Thursday, May 12, 2005

So You're Meeting With a Director

Okay, Director meeting. Very good - that's a big step. The studio must really like you, and the director must like your ideas as passed down to him from your previous meetings, so good work. I've been in meetings where the director didn't want to meet with me and the studio insisted. Those are fun.

But here's what you want to know. Director meetings are different than a meeting with an executive, as in the executive meeting you're dealing with someone who juggles nine thousand thoughts a day from the story problems of your meeting, to the boss who looked at them funny, to the spouse who's demanding the renovation on the house move faster, to the deal they didn't make and passed on and look stupid. So your attention span window is very small. You don't mince words, you hit the broad strokes and big beats of your story with enthusiasm, and then pause - hoping the eyes haven't glassed over. If not, you go in for the detail because they ask.
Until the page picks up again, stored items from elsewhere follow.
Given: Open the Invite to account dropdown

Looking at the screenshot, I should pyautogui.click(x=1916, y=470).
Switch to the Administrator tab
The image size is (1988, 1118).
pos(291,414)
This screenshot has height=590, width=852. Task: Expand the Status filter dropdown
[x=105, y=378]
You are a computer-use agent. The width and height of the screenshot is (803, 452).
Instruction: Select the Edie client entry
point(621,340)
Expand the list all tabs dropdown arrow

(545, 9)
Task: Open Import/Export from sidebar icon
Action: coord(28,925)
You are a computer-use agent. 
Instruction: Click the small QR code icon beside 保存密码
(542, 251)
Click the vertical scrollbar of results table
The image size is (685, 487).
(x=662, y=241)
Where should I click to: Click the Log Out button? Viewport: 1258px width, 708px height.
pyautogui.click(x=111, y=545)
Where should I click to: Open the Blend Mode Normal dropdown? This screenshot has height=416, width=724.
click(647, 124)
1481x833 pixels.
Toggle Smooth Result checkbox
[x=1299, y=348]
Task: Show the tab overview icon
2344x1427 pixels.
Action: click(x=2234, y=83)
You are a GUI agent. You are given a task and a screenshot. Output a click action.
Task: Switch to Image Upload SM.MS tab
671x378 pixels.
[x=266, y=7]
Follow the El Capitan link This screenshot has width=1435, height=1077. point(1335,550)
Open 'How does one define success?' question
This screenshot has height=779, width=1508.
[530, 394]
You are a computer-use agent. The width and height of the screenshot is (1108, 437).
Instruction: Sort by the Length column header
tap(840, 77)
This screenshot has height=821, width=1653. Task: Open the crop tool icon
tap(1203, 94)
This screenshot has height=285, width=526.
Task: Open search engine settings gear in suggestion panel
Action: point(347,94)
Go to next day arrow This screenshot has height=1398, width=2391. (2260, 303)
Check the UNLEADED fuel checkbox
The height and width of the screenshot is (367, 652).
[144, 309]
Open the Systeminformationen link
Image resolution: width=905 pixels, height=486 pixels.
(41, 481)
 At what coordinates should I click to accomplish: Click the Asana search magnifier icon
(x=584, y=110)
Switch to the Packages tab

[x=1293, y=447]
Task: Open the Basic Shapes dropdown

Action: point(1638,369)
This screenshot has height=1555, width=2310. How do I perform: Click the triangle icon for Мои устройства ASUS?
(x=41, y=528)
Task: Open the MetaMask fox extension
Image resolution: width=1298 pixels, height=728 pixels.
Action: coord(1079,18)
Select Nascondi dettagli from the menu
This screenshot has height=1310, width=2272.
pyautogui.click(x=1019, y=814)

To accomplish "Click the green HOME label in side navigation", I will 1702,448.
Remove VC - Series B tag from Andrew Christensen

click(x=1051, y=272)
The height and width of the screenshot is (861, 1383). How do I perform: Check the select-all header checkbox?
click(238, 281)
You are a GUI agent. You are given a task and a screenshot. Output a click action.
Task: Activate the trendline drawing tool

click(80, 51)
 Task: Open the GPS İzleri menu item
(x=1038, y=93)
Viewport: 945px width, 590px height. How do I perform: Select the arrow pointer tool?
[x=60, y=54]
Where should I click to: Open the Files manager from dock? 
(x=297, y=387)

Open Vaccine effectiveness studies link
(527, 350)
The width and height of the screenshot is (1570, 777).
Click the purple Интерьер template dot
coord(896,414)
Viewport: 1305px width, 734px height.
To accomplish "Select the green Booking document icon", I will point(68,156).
Directors love detail. They care deeply about story and the character. It's compelled them enough to devote a year and a half of their life to it. Always start with character, the emotional arc, the ascent, descent, the theme. The heroic moment. The un-heroic moment. They think visually, love images, usually love the search for personal identity and how does it play out and reveal itself in your tale. That kind of thing. Fortunately, Directors tend to be Direct and you can sus out their energy, they will reveal where their concerns and delights lay, where they are opened and closed.

As a good friend of mine says:"As you get into bigger rooms with bigger shots it doesn't get any easier, but if you do it long enough, you drive a nicer car." Well, that's something to look forward to, isn't it?